» Data listing:
=== Section Start ===

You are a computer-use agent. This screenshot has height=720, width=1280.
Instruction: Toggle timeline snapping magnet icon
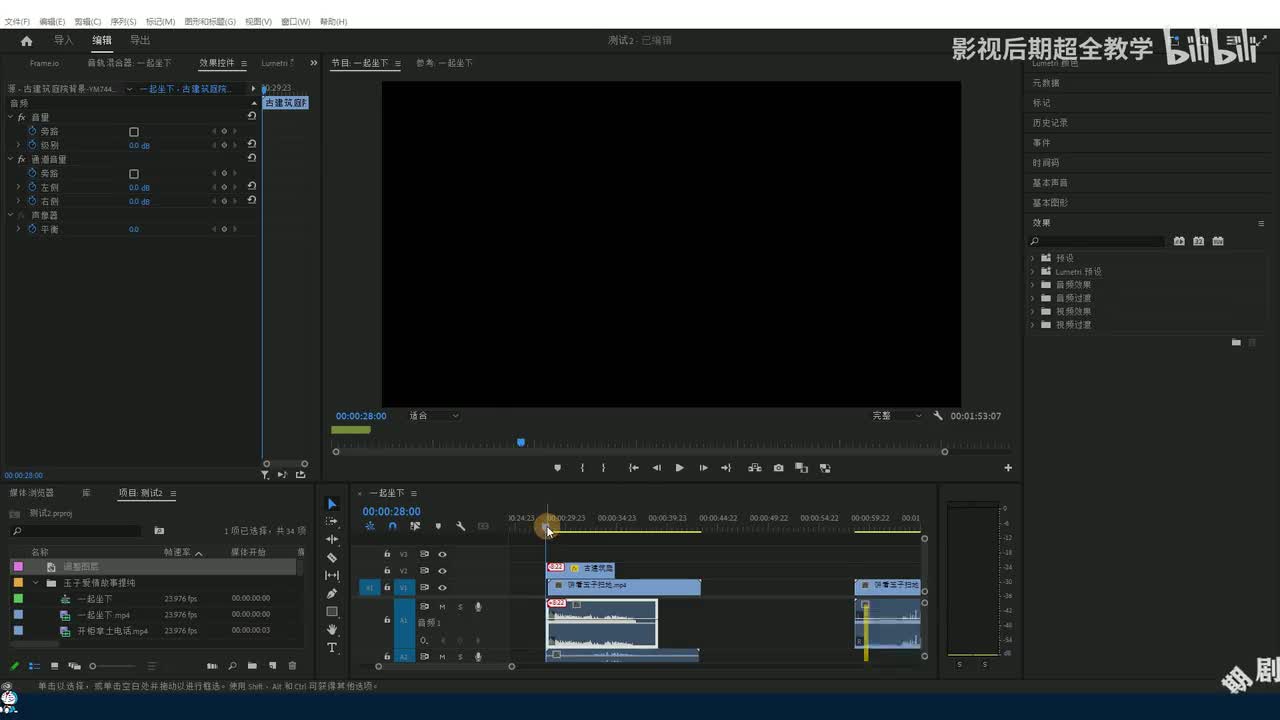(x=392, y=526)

=== Section End ===
=== Section Start ===

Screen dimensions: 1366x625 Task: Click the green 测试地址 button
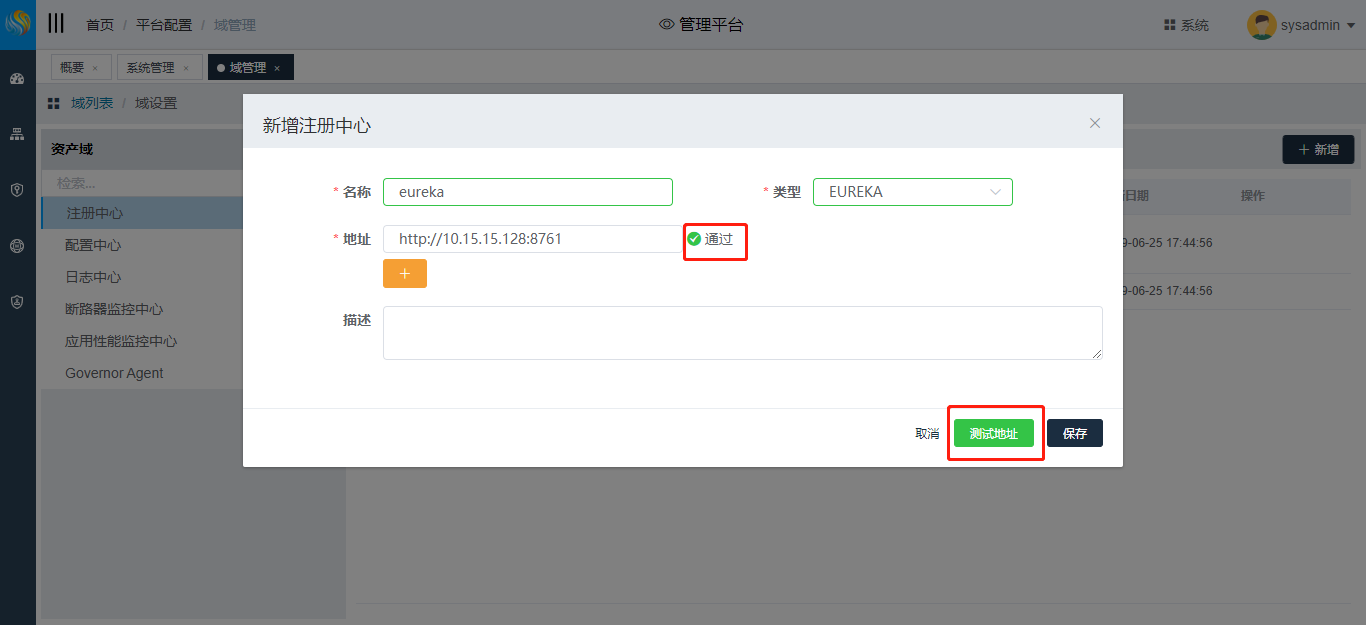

=== Section End ===
=== Section Start ===

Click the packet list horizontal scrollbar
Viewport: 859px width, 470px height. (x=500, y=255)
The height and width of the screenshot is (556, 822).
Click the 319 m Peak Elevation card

=== Section End ===

» Task goal: As listed above, the lines from the line with "Click the packet list horizontal scrollbar" to the line with "Click the 319 m Peak Elevation card" are to be echoed exactly, with both ends included and nothing added.

» Problem solution:
Click the packet list horizontal scrollbar
Viewport: 859px width, 470px height. (x=500, y=255)
The height and width of the screenshot is (556, 822).
Click the 319 m Peak Elevation card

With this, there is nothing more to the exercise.